Addressing a crowd of students and members of the Catholic Social Workers’ National Association conference, Patrick Lee, professor of bioethics, spoke on the issue of transgenderism and elaborated on the fact that the differences between male and female are God-given.
He argued that the concept of being a man trapped in a woman’s body, or vice versa, is “identifying the self as a purely spiritual something and thinking of the body as something extrinsic to the self. That’s a mistake. … What I am is both the body and the soul.”
Lee then asserted that a person’s physiological sex plays a large role in masculinity or femininity. He said that bodily sex begins to develop one way or the other soon after conception and, unlike other systems in the body such as the circulatory or digestive systems, is not complete in one individual — the reproductive system points to the unity possible in marriage.

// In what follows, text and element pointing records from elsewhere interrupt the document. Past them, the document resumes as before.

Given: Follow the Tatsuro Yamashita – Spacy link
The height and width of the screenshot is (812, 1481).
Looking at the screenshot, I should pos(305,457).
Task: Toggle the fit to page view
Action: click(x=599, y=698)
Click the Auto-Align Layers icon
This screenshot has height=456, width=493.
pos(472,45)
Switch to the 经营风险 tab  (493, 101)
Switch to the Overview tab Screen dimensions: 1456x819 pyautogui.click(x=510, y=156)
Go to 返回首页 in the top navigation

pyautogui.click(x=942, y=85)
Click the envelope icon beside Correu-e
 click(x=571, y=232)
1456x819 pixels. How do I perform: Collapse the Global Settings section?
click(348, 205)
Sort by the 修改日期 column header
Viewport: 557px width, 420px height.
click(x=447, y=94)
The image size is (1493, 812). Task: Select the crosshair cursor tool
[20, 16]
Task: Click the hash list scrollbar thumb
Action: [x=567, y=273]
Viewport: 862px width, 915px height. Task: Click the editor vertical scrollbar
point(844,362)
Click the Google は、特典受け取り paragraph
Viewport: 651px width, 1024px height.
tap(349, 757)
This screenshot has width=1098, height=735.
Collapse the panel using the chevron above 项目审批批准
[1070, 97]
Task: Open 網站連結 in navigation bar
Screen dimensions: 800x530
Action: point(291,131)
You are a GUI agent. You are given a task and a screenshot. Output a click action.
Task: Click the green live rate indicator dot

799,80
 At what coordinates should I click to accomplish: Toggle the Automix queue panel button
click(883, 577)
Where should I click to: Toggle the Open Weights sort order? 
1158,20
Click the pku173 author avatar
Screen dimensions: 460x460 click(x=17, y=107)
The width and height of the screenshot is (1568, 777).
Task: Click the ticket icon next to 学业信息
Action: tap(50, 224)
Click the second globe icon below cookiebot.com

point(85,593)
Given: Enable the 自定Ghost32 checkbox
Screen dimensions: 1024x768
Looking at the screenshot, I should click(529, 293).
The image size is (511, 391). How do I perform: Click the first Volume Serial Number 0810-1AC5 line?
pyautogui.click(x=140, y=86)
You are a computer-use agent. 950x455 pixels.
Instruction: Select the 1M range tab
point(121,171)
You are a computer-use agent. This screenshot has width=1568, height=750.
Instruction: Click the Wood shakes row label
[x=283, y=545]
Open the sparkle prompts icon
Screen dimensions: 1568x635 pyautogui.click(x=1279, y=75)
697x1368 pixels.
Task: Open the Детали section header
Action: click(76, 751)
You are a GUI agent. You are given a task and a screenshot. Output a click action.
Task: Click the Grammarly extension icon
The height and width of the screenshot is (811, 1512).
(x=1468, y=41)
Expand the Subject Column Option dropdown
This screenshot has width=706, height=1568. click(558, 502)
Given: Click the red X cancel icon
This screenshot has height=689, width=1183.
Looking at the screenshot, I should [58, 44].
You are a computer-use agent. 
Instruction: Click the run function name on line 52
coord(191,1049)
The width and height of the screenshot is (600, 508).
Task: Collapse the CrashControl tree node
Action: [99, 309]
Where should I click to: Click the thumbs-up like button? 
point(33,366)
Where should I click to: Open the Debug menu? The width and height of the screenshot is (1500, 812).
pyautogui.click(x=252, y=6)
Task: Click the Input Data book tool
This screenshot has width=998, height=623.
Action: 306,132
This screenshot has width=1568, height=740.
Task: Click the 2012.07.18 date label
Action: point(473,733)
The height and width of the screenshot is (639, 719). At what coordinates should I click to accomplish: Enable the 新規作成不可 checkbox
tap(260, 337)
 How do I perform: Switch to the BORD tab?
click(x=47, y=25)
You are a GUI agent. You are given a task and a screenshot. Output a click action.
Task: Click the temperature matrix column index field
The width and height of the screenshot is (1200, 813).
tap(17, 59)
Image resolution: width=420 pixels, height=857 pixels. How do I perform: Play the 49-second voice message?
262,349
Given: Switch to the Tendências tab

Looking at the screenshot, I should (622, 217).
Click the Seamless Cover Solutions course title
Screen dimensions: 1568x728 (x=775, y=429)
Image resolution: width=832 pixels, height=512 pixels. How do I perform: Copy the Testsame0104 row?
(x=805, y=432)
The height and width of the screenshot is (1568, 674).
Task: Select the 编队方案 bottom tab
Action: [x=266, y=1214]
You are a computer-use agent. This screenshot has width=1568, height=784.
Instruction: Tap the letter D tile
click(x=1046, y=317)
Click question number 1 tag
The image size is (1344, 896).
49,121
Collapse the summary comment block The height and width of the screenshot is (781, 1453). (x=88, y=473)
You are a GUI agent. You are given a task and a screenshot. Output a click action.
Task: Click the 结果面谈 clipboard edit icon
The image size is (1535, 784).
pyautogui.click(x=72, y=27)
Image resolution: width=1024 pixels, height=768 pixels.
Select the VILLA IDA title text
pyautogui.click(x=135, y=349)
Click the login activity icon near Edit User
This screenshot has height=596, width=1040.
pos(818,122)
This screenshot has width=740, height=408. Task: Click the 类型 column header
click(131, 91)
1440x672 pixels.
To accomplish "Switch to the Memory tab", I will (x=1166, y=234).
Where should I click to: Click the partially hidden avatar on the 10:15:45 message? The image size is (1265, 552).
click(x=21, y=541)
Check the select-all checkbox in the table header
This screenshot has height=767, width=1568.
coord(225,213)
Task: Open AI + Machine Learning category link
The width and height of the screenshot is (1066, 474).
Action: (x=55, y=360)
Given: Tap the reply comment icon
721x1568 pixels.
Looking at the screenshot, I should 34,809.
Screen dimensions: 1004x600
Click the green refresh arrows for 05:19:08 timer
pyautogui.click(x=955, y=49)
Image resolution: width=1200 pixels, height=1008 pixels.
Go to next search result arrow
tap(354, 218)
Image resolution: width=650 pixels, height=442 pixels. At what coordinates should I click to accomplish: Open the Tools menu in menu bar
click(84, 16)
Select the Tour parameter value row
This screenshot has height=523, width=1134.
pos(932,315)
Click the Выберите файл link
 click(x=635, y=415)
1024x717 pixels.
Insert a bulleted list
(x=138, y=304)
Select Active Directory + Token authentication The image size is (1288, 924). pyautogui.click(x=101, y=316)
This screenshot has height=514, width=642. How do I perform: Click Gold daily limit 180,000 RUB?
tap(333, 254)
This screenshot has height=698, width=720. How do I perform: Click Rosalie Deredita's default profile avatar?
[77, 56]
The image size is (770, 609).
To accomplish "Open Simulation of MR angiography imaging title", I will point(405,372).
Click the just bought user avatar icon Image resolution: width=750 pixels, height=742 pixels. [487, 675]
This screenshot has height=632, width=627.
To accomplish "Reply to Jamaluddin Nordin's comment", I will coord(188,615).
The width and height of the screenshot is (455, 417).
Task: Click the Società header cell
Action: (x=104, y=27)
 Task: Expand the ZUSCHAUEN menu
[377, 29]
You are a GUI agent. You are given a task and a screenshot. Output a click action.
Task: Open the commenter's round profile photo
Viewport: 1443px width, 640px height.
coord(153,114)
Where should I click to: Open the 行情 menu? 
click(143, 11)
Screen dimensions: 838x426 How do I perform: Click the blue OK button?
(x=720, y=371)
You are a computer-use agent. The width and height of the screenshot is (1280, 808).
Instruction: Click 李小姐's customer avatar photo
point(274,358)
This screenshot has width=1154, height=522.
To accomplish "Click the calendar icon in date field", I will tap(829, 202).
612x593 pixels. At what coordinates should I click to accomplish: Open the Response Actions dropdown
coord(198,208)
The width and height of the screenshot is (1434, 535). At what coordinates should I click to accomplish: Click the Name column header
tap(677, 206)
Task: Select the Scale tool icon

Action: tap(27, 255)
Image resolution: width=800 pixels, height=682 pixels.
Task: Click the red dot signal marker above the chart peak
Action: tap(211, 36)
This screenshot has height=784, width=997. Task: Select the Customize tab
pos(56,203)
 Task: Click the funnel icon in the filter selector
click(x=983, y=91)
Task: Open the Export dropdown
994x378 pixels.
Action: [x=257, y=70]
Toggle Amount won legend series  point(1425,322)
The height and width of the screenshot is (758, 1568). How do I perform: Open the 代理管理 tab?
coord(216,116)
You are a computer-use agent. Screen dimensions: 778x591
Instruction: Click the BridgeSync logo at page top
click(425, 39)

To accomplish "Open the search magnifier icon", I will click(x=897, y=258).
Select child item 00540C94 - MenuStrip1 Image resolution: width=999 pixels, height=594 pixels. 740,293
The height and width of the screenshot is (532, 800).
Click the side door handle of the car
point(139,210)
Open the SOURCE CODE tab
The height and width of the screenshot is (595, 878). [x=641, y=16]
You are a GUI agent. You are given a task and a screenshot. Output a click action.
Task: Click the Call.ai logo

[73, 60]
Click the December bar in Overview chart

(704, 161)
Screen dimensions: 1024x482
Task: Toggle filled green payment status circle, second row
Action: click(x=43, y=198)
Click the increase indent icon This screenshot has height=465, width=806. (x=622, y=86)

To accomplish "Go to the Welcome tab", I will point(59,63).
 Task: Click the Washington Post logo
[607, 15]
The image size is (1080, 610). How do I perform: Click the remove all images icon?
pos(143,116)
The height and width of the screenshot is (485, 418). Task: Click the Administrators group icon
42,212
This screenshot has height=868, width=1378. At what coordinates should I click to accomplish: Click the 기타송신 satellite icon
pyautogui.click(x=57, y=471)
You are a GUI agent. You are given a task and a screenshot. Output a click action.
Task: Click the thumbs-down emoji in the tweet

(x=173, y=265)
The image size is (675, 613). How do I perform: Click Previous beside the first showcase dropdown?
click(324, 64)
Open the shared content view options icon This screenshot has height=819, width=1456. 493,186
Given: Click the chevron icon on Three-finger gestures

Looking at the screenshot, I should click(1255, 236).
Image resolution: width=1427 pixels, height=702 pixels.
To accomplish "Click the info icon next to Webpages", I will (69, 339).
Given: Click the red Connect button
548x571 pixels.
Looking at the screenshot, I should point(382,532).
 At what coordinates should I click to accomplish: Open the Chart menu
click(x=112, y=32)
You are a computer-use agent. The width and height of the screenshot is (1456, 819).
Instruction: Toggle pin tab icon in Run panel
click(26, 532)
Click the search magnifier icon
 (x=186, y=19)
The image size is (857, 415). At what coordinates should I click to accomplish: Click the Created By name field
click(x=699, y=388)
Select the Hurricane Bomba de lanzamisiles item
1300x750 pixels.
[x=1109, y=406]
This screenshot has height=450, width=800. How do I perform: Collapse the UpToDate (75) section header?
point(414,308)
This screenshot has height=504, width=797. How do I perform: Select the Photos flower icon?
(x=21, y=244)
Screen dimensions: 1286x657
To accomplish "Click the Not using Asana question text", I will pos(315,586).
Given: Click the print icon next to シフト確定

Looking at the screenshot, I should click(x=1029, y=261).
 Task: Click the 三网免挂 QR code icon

In conjunction with that idea, he also mentioned how that bodily difference affects the community of marriage and gives it high significance.
“When each (person) performs the male or female part of the reproductive act, they become one single subject of a single function,” Lee said. “So, differentiation of the sexes makes possible this distinctive community.”
Playing devil’s advocate, Lee drew out a common question about one’s identity: What about gender? He differentiated between bodily sex and gender by explaining that many people perceive gender as “the feeling of one’s sexual identity.”
Lee said the disharmony between sex and gender is caused in part by two historical movements: the sexual revolution and radical, second-wave feminism, which both strove to eradicate the inherent meaning of marital union and the differences between the two sexes.
“We should try to get our subjective sense in line with reality,” said Lee.
Lee urged the audience to “not go out of our way to obliterate the differences” between men and women. “What the other has to contribute should be prized,” he said.
Junior Anna Gontis said, “I really enjoyed how he was able to give a very straightforward analysis of issues. I thought it was important how he said that feelings don’t make you male or female.”